Vítima da chamada Síndrome de Rokitansky, a analista de recursos humanos X — que pediu para não ser identificada — só descobriu que tinha nascido sem útero aos 25 anos, após conhecer o atual marido e pai da criança.
Ledo engano. Então, os médicos Dani Ejzenberg e Wellington Andraus, do Centro de Reprodução Humana do HC da USP, que já tinham começado a trabalhar na técnica em experimentos com ovelhas, seguiam para Gotemburgo, Suécia, justamente para curso com Mats Brännström, profissional que liderou o desenvolvimento do procedimento na universidade da cidade.
— Ficamos lá uma semana e ele compartilhou o protocolo para uso da técnica em humanos — conta Ejzenberg.

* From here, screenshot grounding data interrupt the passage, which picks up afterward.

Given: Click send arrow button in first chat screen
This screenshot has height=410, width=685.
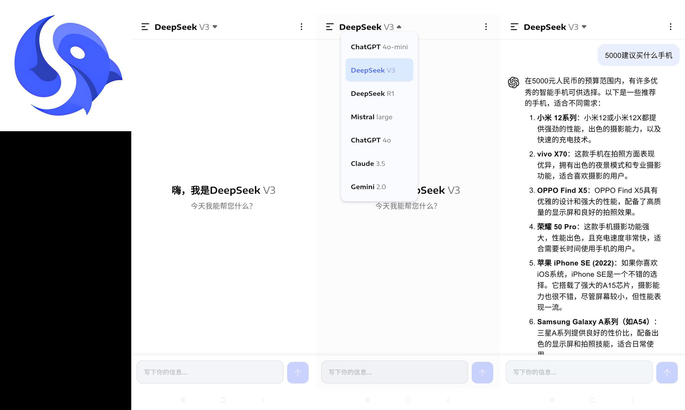Looking at the screenshot, I should (298, 372).
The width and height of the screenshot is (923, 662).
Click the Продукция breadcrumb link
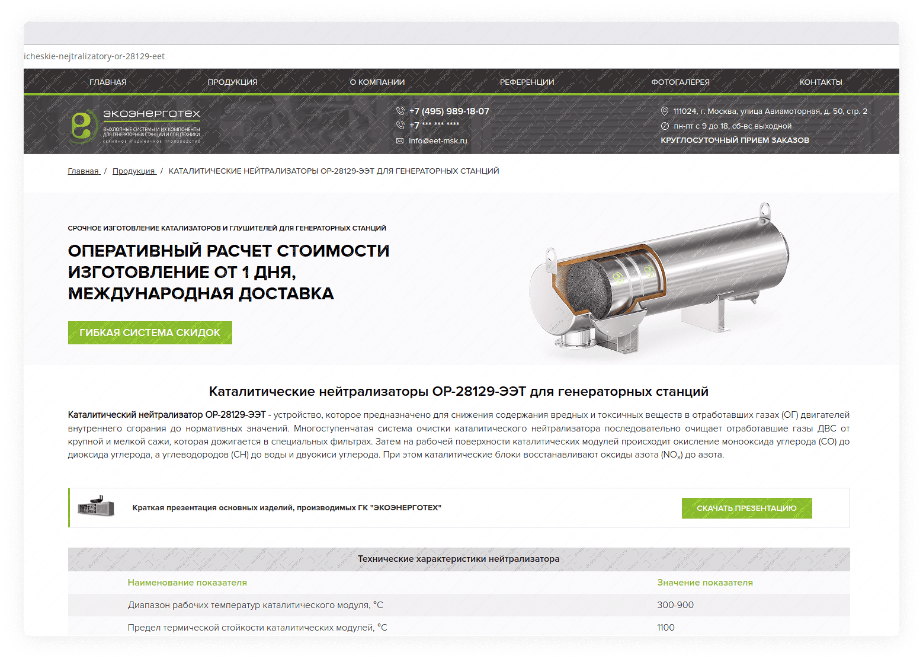point(134,171)
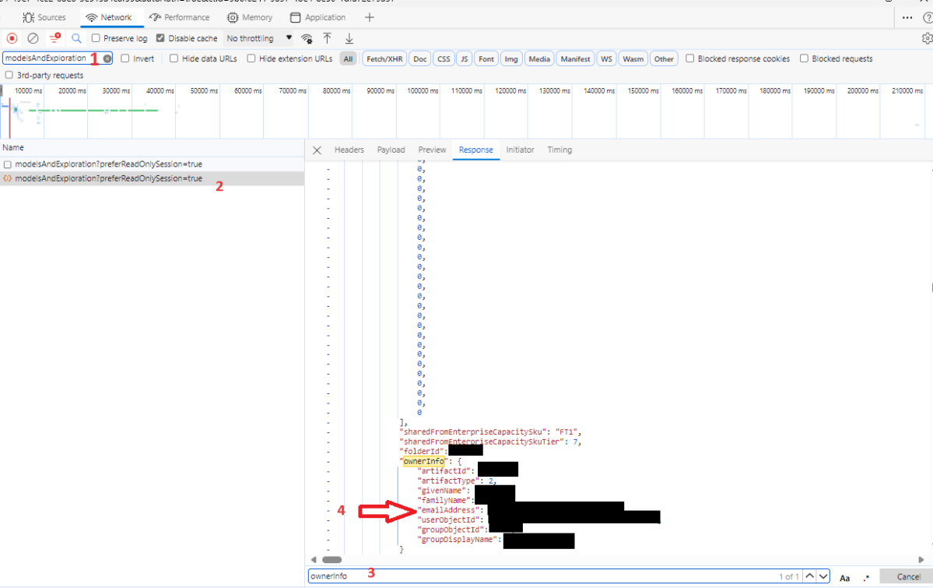This screenshot has height=588, width=933.
Task: Export HAR using download arrow icon
Action: point(349,37)
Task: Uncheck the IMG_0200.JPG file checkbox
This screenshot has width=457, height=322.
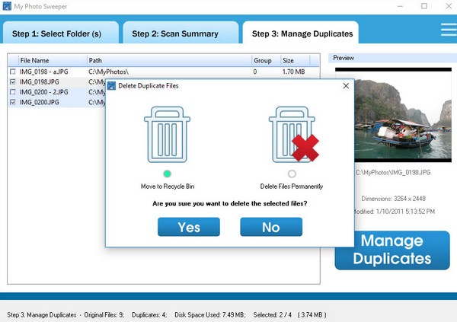Action: point(12,101)
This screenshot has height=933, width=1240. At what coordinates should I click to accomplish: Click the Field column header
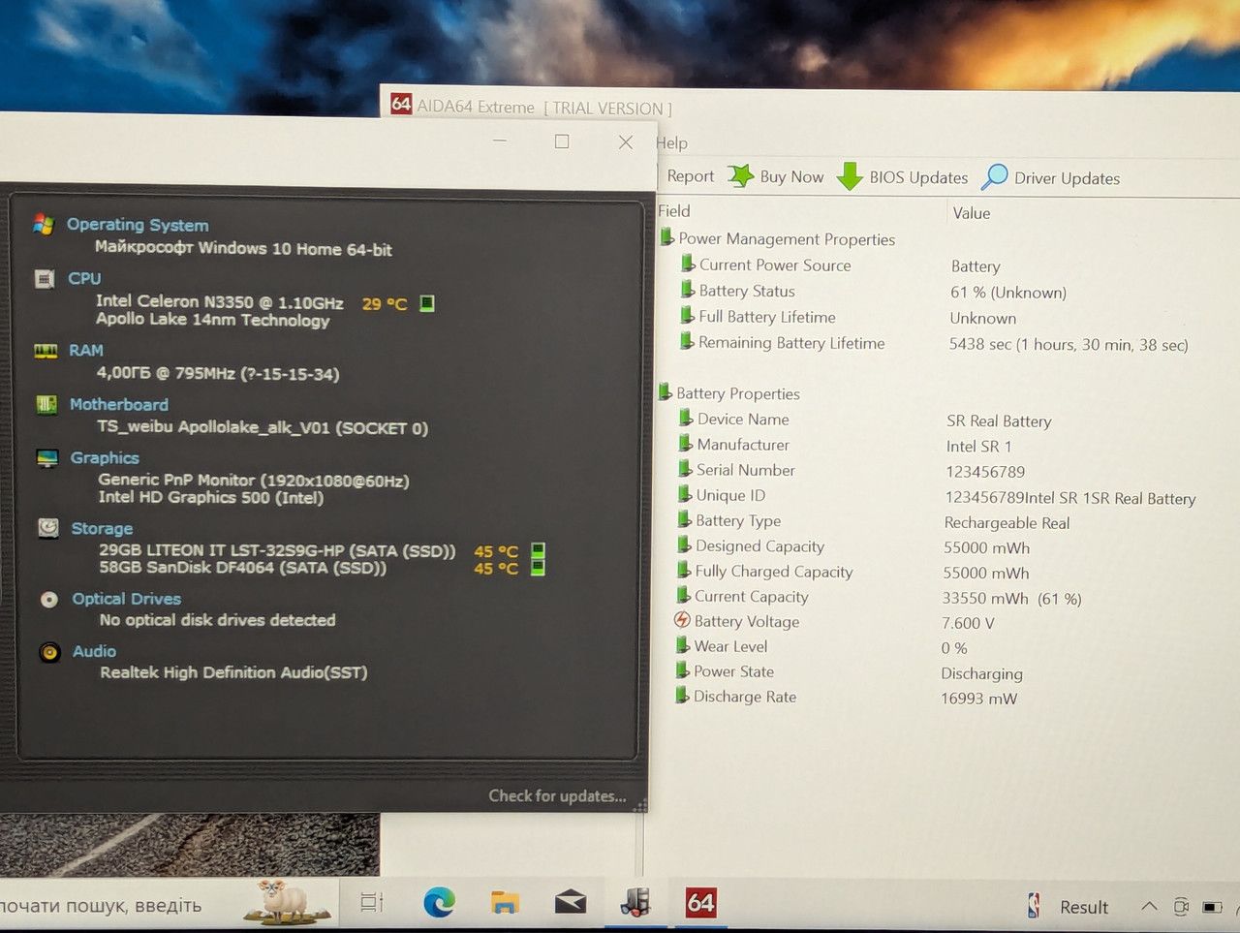(x=674, y=211)
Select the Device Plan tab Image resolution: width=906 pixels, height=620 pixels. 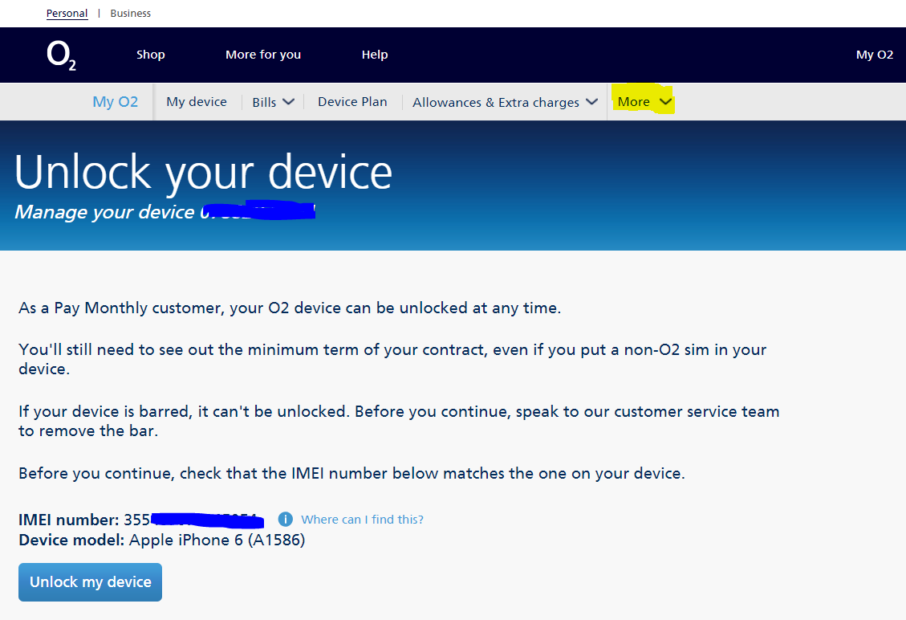click(x=352, y=102)
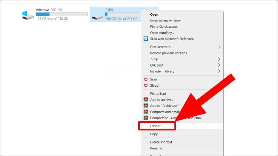Click the "187 GB free of 258 GB" text
This screenshot has width=278, height=156.
point(52,19)
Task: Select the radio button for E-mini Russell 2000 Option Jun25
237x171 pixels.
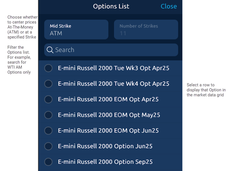Action: pos(48,146)
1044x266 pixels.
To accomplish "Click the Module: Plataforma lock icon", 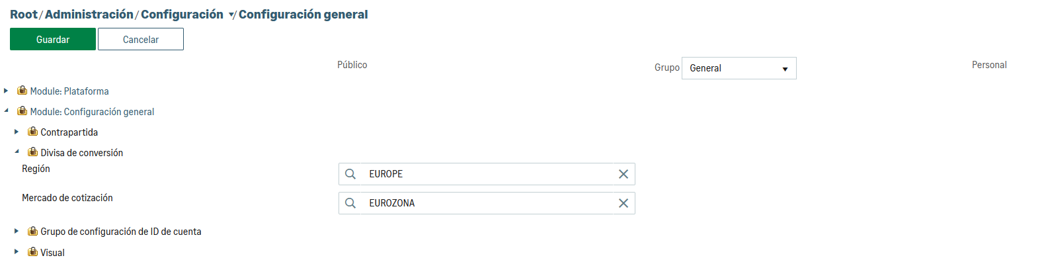I will coord(22,91).
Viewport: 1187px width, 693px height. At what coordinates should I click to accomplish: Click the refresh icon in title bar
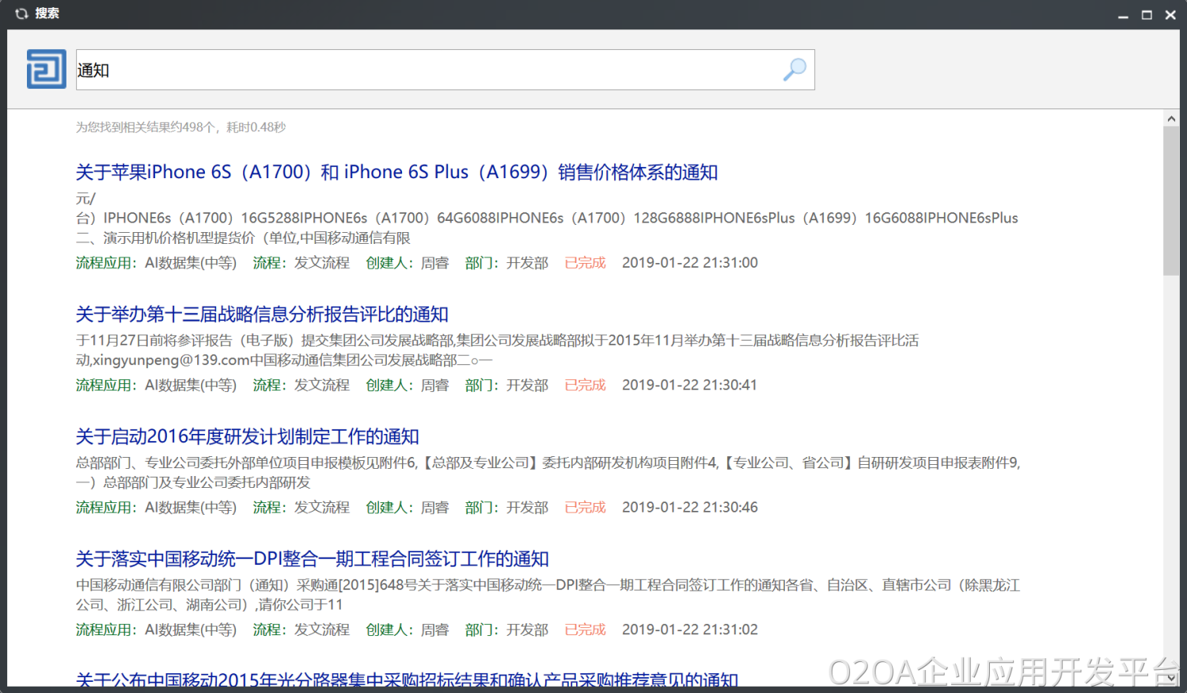point(21,13)
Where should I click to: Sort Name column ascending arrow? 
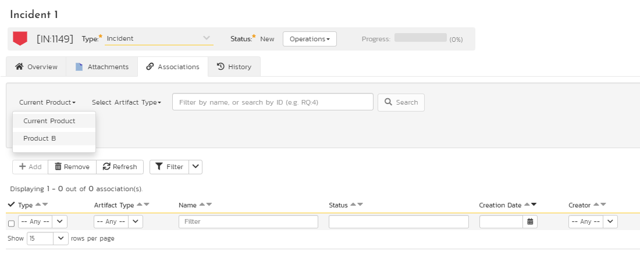pos(202,205)
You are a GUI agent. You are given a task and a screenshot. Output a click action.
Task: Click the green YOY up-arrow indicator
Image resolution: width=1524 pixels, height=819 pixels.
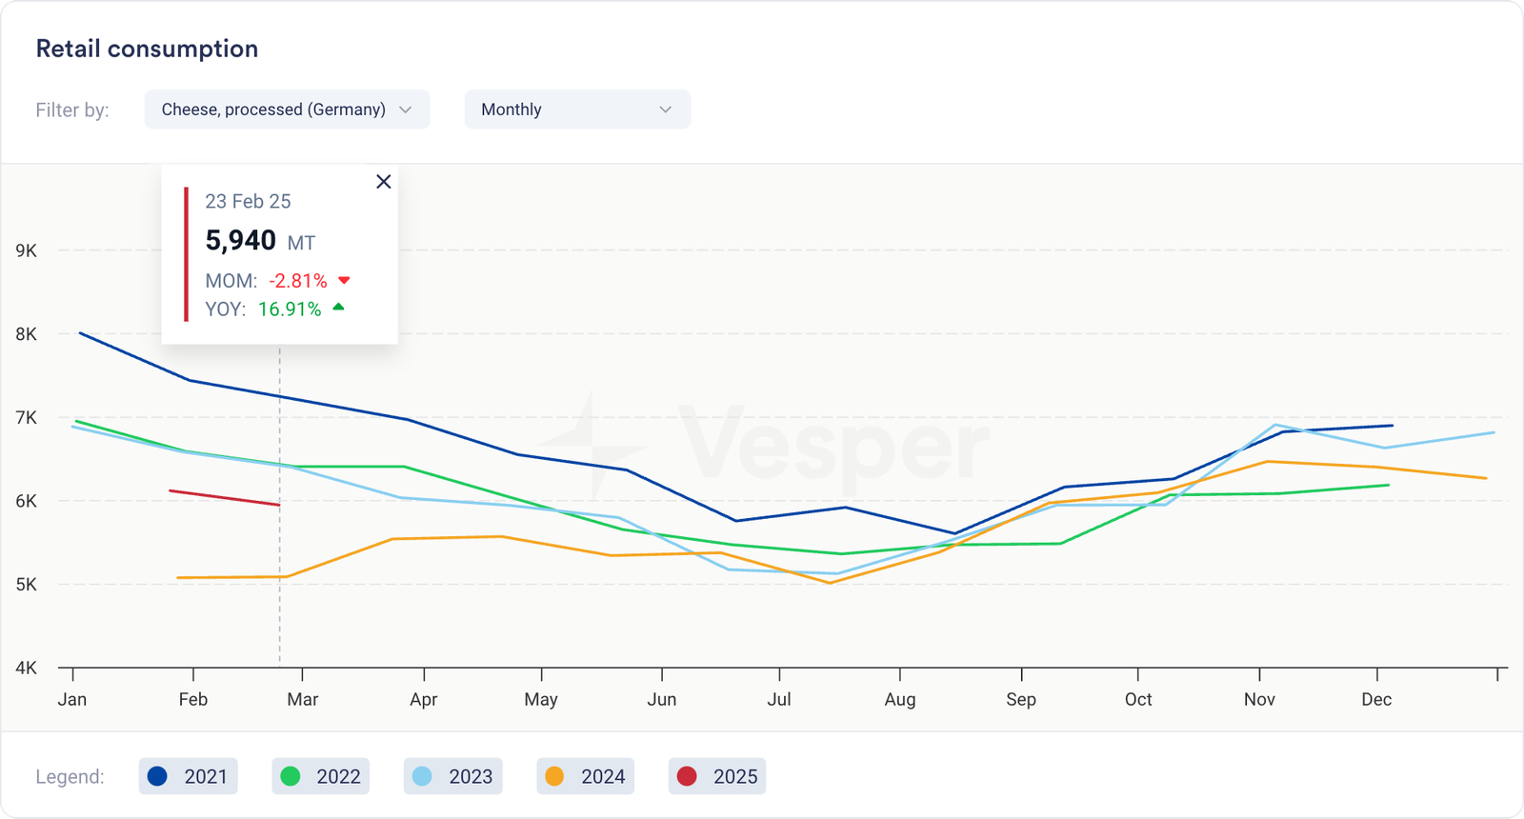point(338,307)
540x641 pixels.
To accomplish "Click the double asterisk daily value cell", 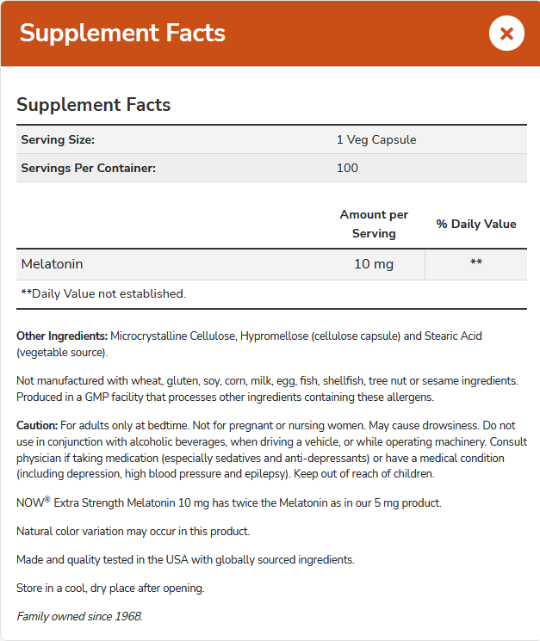I will (x=475, y=263).
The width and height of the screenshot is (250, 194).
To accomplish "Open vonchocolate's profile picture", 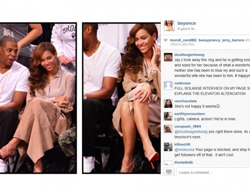I will [x=168, y=104].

Procedimento de sucesso ainda único no planeta foi realizado por uma equipe do Hospital das Clínicas da Universidade de São Paulo no ano passado, e agora está sendo oficialmente relatado em artigo publicado ontem no prestigiado periódico científico médico “The Lancet”. Foto: Divulgação
De volta ao país, os médicos brasileiros continuaram seus estudos com animais, mas também logo iniciaram as tratativas para fazer as primeiras operações em humanos, com uma diferença fundamental: os úteros viriam de mulheres falecidas. Até então, todas as poucas histórias de sucesso do procedimento, com o nascimento de crianças vivas, no mundo tinham sido de transplantes do órgão de doadoras vivas.
Isto, porém, não assustou Ejzenberg e Andraus, dispostos a evitar seus consequentes problemas, sendo os principais a dificuldade de obter as doações e os riscos que a operação de retirada do útero representa para as doadoras.
— A vantagem de uma doadora falecida é que não temos o risco cirúrgico na retirada e ela é mais simples, mais curta e com um custo menor — destaca Ejzenberg. — Mas o mais importante é que isso ajuda a universalizar o acesso a esta opção. Para ter uma doadora viva, é preciso que em geral uma amiga ou parente se disponha a doar seu útero. Já o útero de uma falecida pode ser retirado junto com outros órgãos pelas redes de captação existentes.
Processo que duas mulheres com o mesmo problema de X aguardam ansiosamente que aconteça para terem a mesma alegria que ela junto da filha.
— Eu e meu marido estamos muito felizes — diz. — É um sonho realizado. Para estas mulheres que estão na fila, digo para não perderem a fé nunca. Hoje estou com minha filha nos meus braços, e amanhã podem ser elas.